Vietnamese laborers brought to metropolitan France during the Second World War are acknowledged to resurrect rice cultivation in the European country’s breadbasket of Camargue – a recognition that brings a missing history page to the collective memory of Vietnamese and French people alike.
France’s southeastern wetland Camargue accounts for nearly one-third of domestic rice supplies but the rice production of this 1,500-square-kilometer region next to the Mediterranean Sea does not originate from traditional French farming practices.
It instead comes from the knowledge of people predominantly transported willy-nilly to France from Vietnam, a country under French colonial rule during the world war.
Rice growing in Camargue and the Rhône delta, which partly surrounds it, actually resumed during this epoch.
Camargue’s ‘white gold’
In the 16th and 19th centuries, Camargue farmers tried to grow rice but could harvest from the freshwater plant grains fit to be eaten by livestock and rice was also used to dry marshland and desalinate soil.
The region’s last rice paddies were wiped off its face on the eve of World War Two in 1939.
However, cultivating techniques in preparing the ground, planting rice and irrigation had been honed since the year 5,000 BC in present-day Southeast Asia, including Vietnam.
When 20,000 young rural Vietnamese men were brought, and in most cases forced, to France between 1941 and 1948, they applied the time-honored techniques on rice fields in Camargue.
With the methods, local farmers and plantation owners thrived, rice growing was revived, and the region was able to ward off a looming famine that might have otherwise played out in the 1941 food shortage.
This explained why residents called rice a type of ‘white gold’ with great benefits.
Oblivion and gratitude
The young immigrants were from families of more than two sons and went to France as a way to prevent the other members from going to prison by the colonial government.
At home they were called ‘lính thợ’ or ‘công binh’ (worker-soldier).
In France the men worked in dreadful conditions at military production factories or in Dordogne marshlands, Vaucluse forests and textile mills in the Rhône delta.
They also labored at salt pans and paddy fields in Camargue, where they were bitten by mosquitos and suffered from the scorching sun.
The Vietnamese immigrants were treated neither as soldiers nor civilians and the French government harnessed their labor for many years without adequately paying them.
The cover of Les lính thợ, immigrés de force by French journalist Pierre Daum. |
Their contribution went unrecognized for a long time in French history until 2004, when Libération journalist Pierre Daum found a photo showing Vietnamese people planting rice in Camargue.

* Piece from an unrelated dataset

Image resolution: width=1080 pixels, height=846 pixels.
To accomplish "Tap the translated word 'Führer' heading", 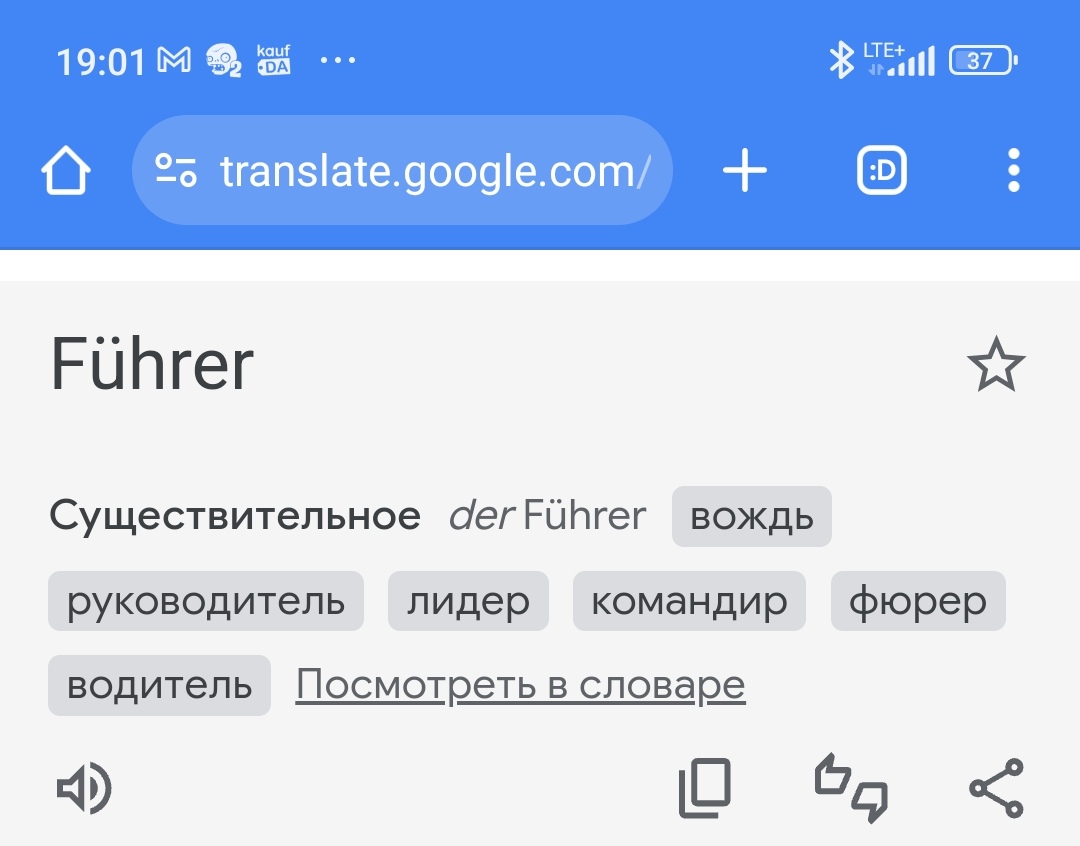I will click(x=152, y=366).
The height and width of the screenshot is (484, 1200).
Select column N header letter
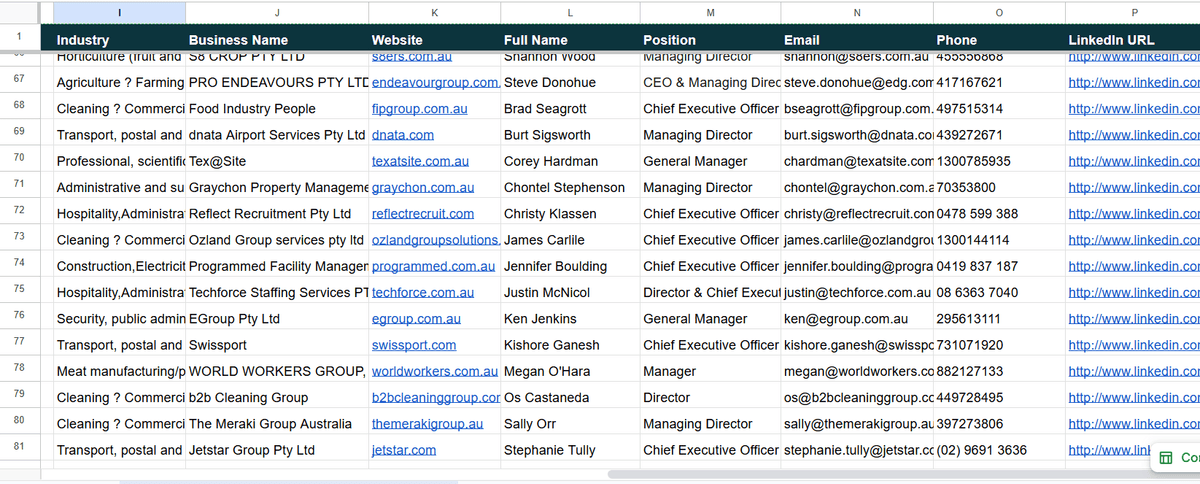pos(856,12)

Daum then wrote books on the laborers, the latest work being comic book Les lính thợ, immigrés de force, which means Lính thợ - people of forced immigration, published in 2017.
In 2009, Hervé Schiavetti – mayor of France’s southern city of Arles, which includes a large part of Camargue – honored the Vietnamese immigrants in a ceremony attended by the last survivors of the migration.
In 2013, French director of Vietnamese descent Viet Le Lam unveiled his documentary Công binh – la longue nuit Indochinoise (Công binh – long night in Indochina), which had won awards at film festivals in France.
A memorial to Vietnamese workers in France during the Second War War is seen in Arles, southern France. |
A memorial to the immigrants was erected in 2014 in Arles’ area of Salin-de-Giraud, with its words written in both French and Vietnamese expressing gratitude to the Vietnamese workers who were coerced into labor in France between 1939 and 1952.
In March this year, French pay television network TV5Monde broadcast stories about the immigrants from Indochina and included an interview with Tran Van Than, a 100-year-old Vietnamese in the migration.